Bekleidet wie die linke Szene

Die rechtsextremen Jugendlichen in Mering traten nicht so auf, wie man es von Neonazis erwartet. Sie kleideten sich fast wie die linke Szene und trugen Turnschuhe, Baseballkappen und schwarze Kapuzenpullis. Auch in Augsburg gibt es eine Neonazi-Kameradschaft, die diesem Trend folgt. Sie nennt sich „Nationales Augsburg“. Laut Verfassungsschutz gehören der Gruppe derzeit etwa zehn Aktivisten an. Die „autonomen Rechten“ traten in Augsburg sogar schon als Tierschützer auf. Im vorigen Jahr prangerten sie auf Flugblättern Tierquälerei an, als ein Zirkus in der Stadt gastierte.
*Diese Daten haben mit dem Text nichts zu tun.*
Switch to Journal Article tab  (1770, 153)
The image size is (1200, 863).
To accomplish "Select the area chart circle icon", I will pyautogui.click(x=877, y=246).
Ziel ist es, für Jugendliche attraktiver zu werden. Denn die Skinhead-Bewegung, deren Markenzeichen kahl rasierte Schädel und Springerstiefel sind, verliert offenbar an Anziehungskraft. Fachleute der Polizei räumen ein, dass die Rechten mit dem neuen Kurs Erfolge haben – wenn auch nur bescheidene. „Wir erkennen nicht, dass es unter Jugendlichen derzeit einen größeren Trend nach rechts gibt“, sagt Marco Böck, zuständig für Verbrechensbekämpfung im Augsburger Polizeipräsidium. Die Zahl der aktiven Neonazis sei klein, im Augsburger Raum gehen die Ermittler von rund zwei Dutzend aus. „Ihr Gedankengut ist aber brandgefährlich und sie nutzen geschickt das Internet“, stellt Böck fest.

In die Internetauftritte investieren die Neonazis viel Mühe. Manche Kampagnen wirken, als seien sie von Werbeprofis entworfen. Mitunter zeigen die Rechtsextremen aber auch ihr wahres Gesicht. Beim „Schwabentag“ der NPD im März in Günzburg fielen die meisten Aktivisten vor allem durch Bierkonsum auf. Und zwei entblößten vor Fotografen ihr Hinterteil.